ТЕКСТ ДЛЯ ЧТЕНИЯ →
«Поскребись своим телом по истории XX века — и никогда не захочешь ее повторять»

Тома Селиванова о своем фильме «Пепел и доломит» и о том, как снимать неудобное прошлое

На международном фестивале в Роттердаме состоялась премьера дебютного фильма Томы Селивановой «Пепел и доломит», неспешного роуд-муви по местам, хранящим память о лагерном прошлом. Его главная героиня Дина снимает фильм о репрессиях, она путешествует вместе со своим другом Йоханом, бельгийцем немецкого происхождения, который привлекает внимание местных жителей, где бы они ни оказывались. География их странствий довольно обширна — от карельского Сандармоха до Магадана. О том, как в современном мире найти язык для разговора о памяти и забвении, Тома Селиванова рассказала Константину Шавловскому.

2024

2024

Фото: из личного архива Томы Селивановой

2024

Фото: из личного архива Томы Селивановой

Для того чтобы дебютировать фильмом о репрессиях, кажется, нужно иметь личный мотив. У тебя он был?

Вся семья моего дедушки по маминой линии была сослана в Архангельск в начале 1930-х. Оттуда уже юношей дедушка ушел в армию и в самом начале войны попал в плен, поэтому всю войну он провел в лагерях в Германии, а потом прошел еще и через советские. По нашей семье XX век прошелся настоящим катком, и когда я думаю о своей прабабушке, которая осталась одна с пятью детьми, или о бабушке, раскулаченной крестьянке, то я просто не понимаю, в каких отношениях они находились с родиной. И все детство я слушала бабушкины истории, которая вспоминала, как их раскулачивали. У них забрали корову, которая их кормила, зерно и даже валенки с печки, на которой сидела ее младшая сестра.

ИСХОДНЫЕ ДАННЫЕ →
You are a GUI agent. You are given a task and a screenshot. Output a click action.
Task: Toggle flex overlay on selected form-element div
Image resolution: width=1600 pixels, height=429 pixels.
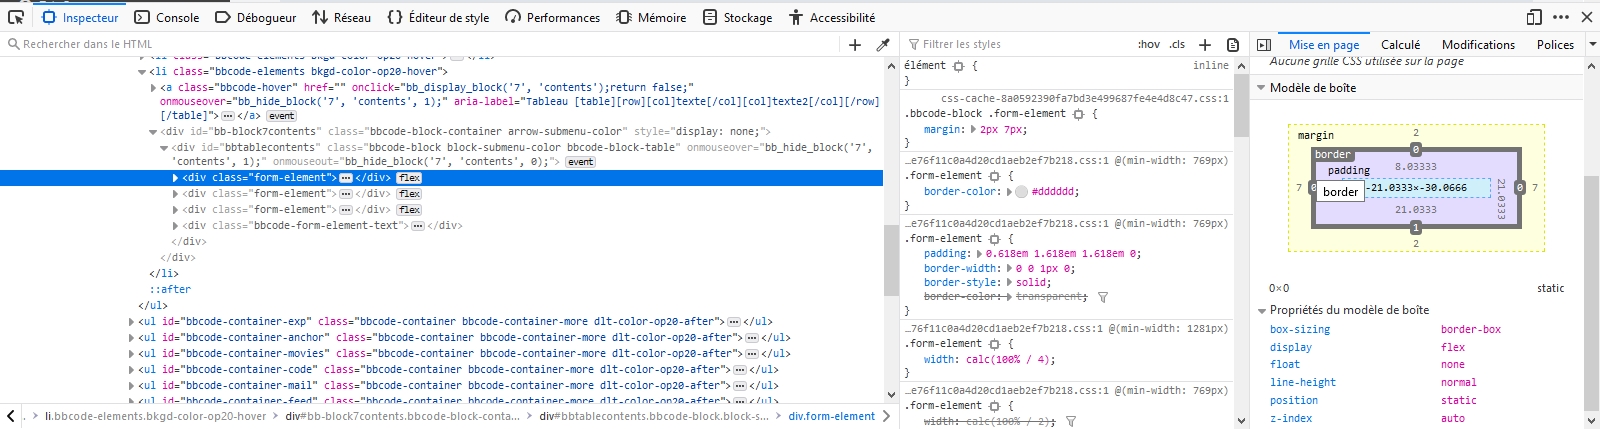pos(410,178)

СПИСОК ЗАДАНИЙ →
1. Верните фрагмент интервью с Томой Селивановой, начиная со слов «На международном фестивале» и заканчивая словами «тебя он был?».
2. На каком фестивале состоялась премьера фильма «Пепел и доломит», согласно интервью с Томой Селивановой?
3. Перечислите по интервью с Томой Селивановой все, что забрали у семьи бабушки при раскулачивании.

ОТВЕТЫ НА ЗАДАНИЯ →
1.
На международном фестивале в Роттердаме состоялась премьера дебютного фильма Томы Селивановой «Пепел и доломит», неспешного роуд-муви по местам, хранящим память о лагерном прошлом. Его главная героиня Дина снимает фильм о репрессиях, она путешествует вместе со своим другом Йоханом, бельгийцем немецкого происхождения, который привлекает внимание местных жителей, где бы они ни оказывались. География их странствий довольно обширна — от карельского Сандармоха до Магадана. О том, как в современном мире найти язык для разговора о памяти и забвении, Тома Селиванова рассказала Константину Шавловскому.

2024

2024

Фото: из личного архива Томы Селивановой

2024

Фото: из личного архива Томы Селивановой

Для того чтобы дебютировать фильмом о репрессиях, кажется, нужно иметь личный мотив. У тебя он был?

2. На международном фестивале в Роттердаме.

3. Корову, зерно и валенки с печки.